Portrait clients from the United States include presidents, chancellors, and deans of Notre Dame University, Wellesley College, Columbia University, Princeton, John Hopkins University, Indiana State University, and others. His portraits also can be found in Singapore, London, and Rome. He is currently working to complete four portraits for installation in September 2018.

Where paintings lead
With all his accomplishments, he perhaps will best be remembered for his most ambitious project recently completed in Rome, Italy. Paul was commissioned by the Bishop of St. Mary’s Cathedral in Sydney to create Our Lady of the Southern Cross for World Youth Day 2008. His Holiness Pope Benedict XVI was present with Paul to bless the painting for the installation.

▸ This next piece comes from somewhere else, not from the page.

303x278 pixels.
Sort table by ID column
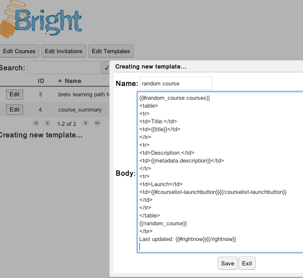pyautogui.click(x=41, y=81)
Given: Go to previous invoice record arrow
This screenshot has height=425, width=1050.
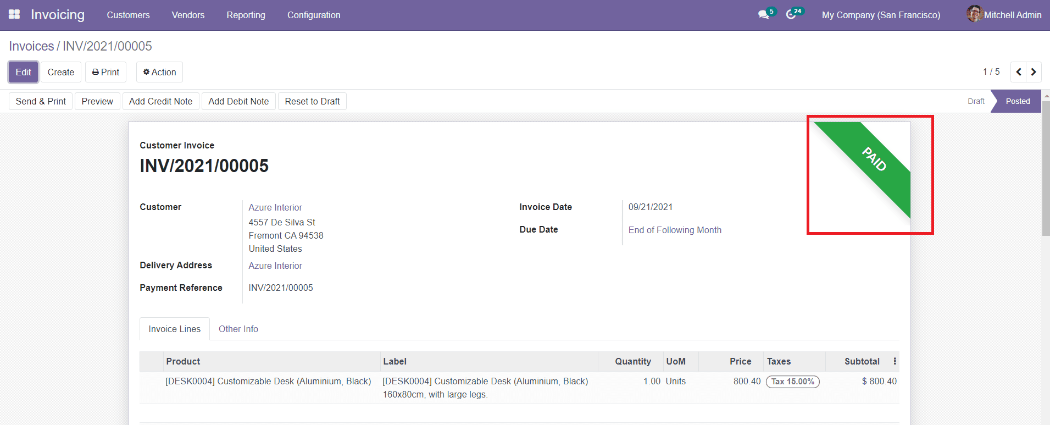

Paul Newton, his family and parents with Pope Benedict after the installation Mass.

A new location for Australian pilgrims who wish to visit and stay in Rome, Domus Australia was a pet project of His Eminence George Cardinal Pell in Sydney. In 2010, Paul was commissioned to create, among other things, a painting depicting Australia’s first Catholics in the 1800’s worshipping around a table at a makeshift altar. A full-length Our Lady of the Southern Cross was created for the chapel as well.
Thirty-two paintings in all were requested. After the first grouping was complete, shipped, and hung, Paul traveled to Rome for the official opening when His Holiness Pope Benedict celebrated Mass under Paul’s paintings. Among the 32 images are portraits of St. Mary of the Cross, MacKillop, Australia’s first canonized saint, Archbishop Polding, Saint Patrick, Saint Brigid, Saint Mother Teresa, and Saint John Paul II.

For more on Paul Newton: http://www.paulnewton.com.au

Footnote: Luana, a portrait artist in her own right, has had the distinct pleasure of knowing Paul Newton for many years. And it was with great emotion and pride that she was able to share the Domus Australia Chapel with American and Italian friends last year when in Rome for a school reunion. As of this writing, Paul has not yet had the opportunity to visit the completed Chapel, but his work there will surely become his legacy.